**Dataset entries:**
----------------
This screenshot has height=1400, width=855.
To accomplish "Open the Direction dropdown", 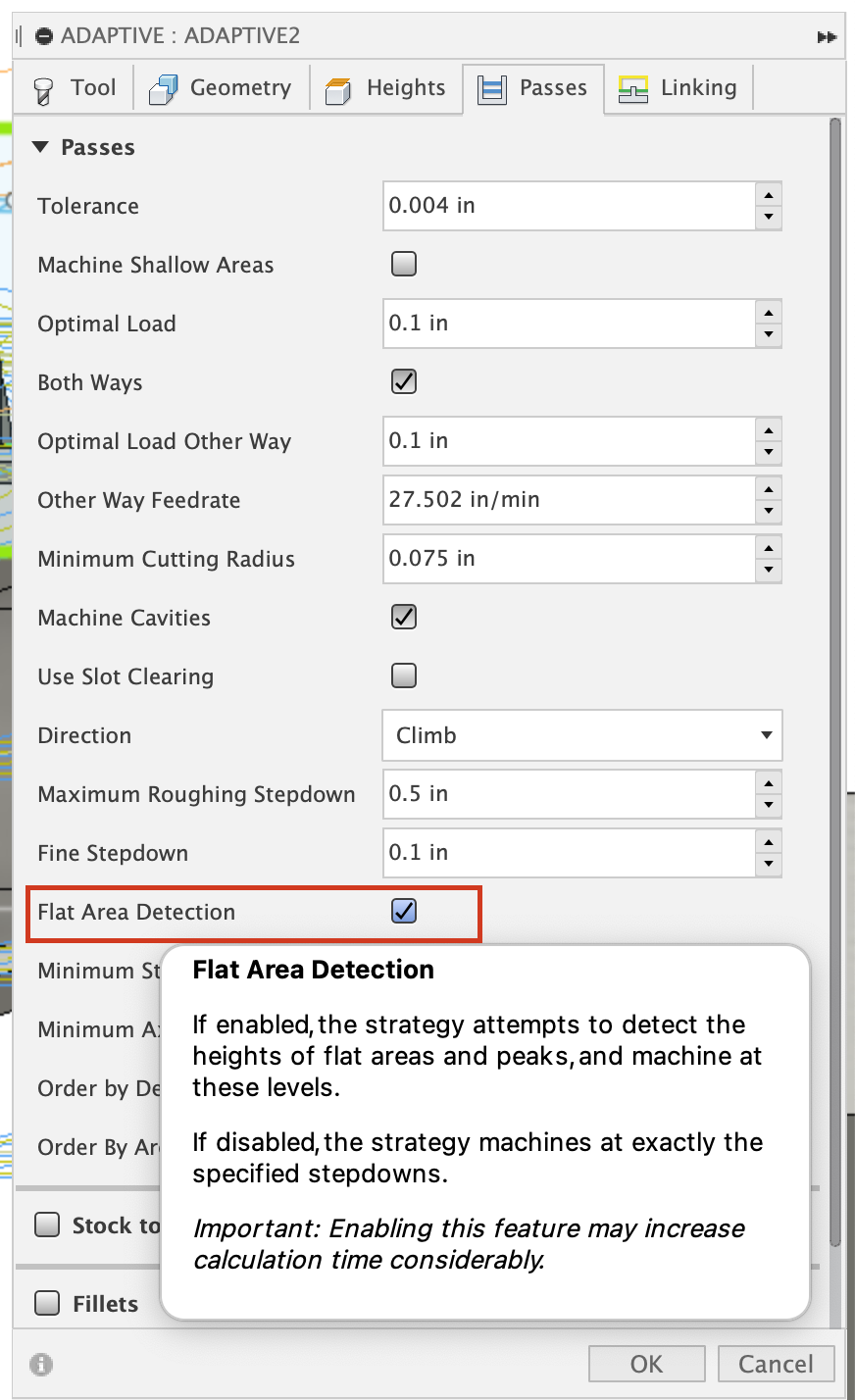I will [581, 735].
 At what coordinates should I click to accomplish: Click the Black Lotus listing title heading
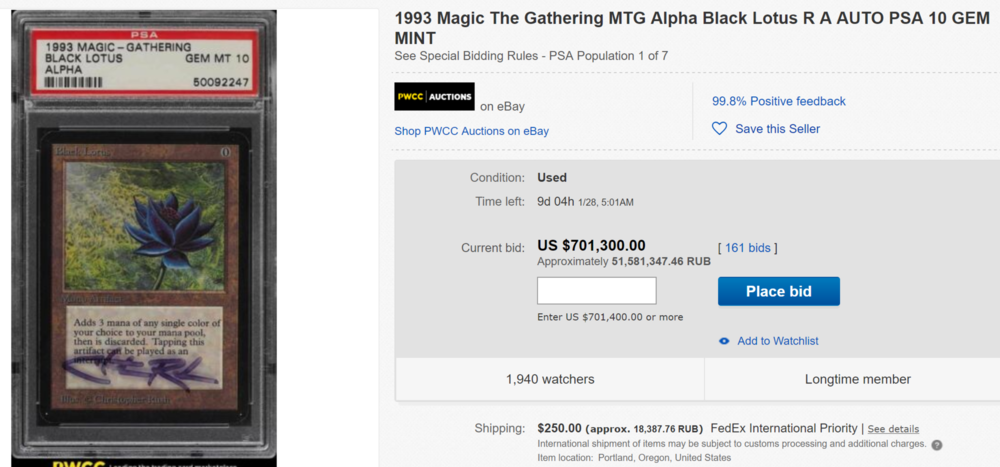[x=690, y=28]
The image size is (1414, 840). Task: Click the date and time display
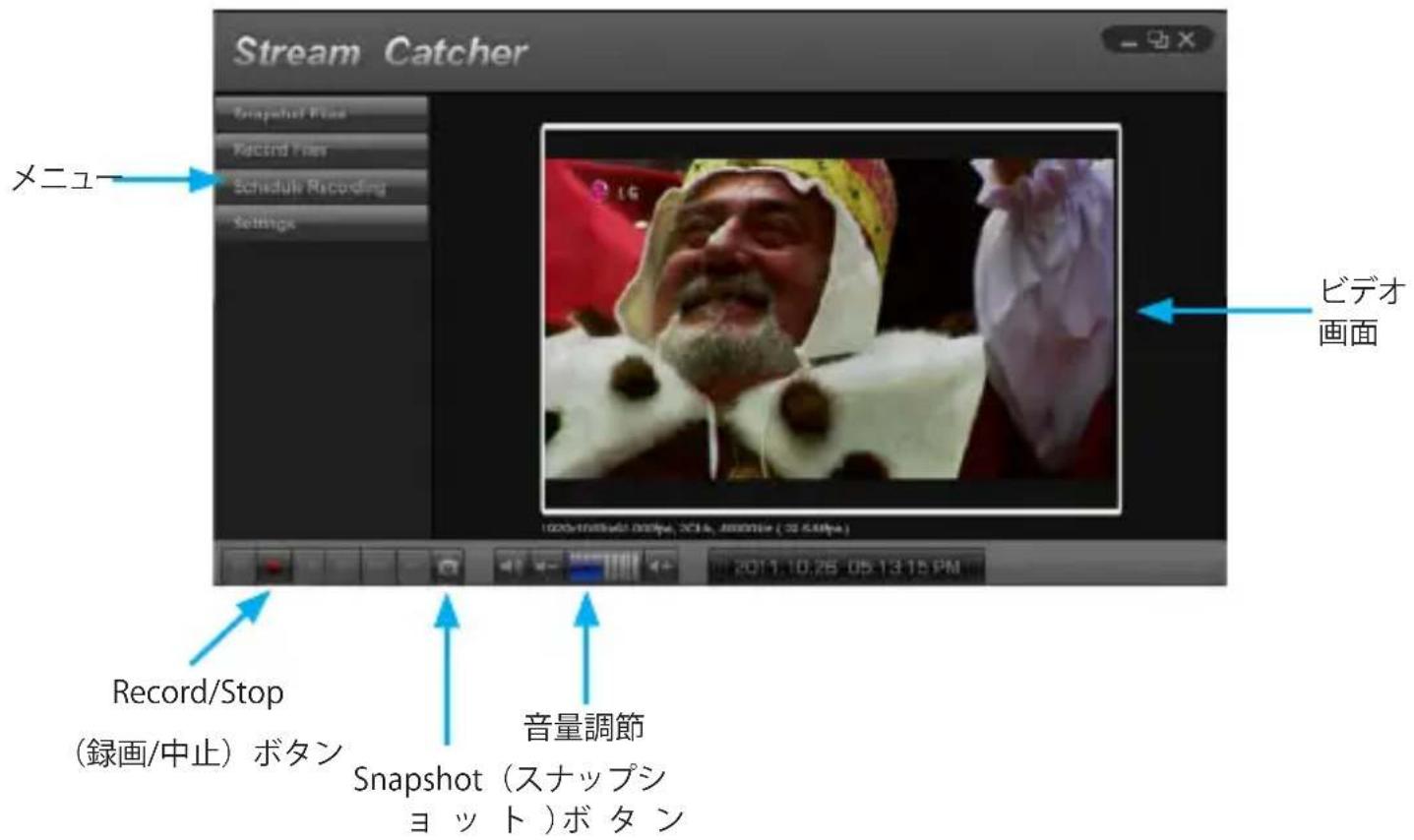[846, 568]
----------------
**The task:** Your answer should consist solely of the lines from the one with "At what coordinates" through the last line of the entries, restated word for word, with the pictures omitted.

**Answer to the problem:**
 At what coordinates should I click to accomplish: Click the Black Lotus listing title heading
[x=690, y=28]
The image size is (1414, 840). Task: Click the date and time display
[846, 568]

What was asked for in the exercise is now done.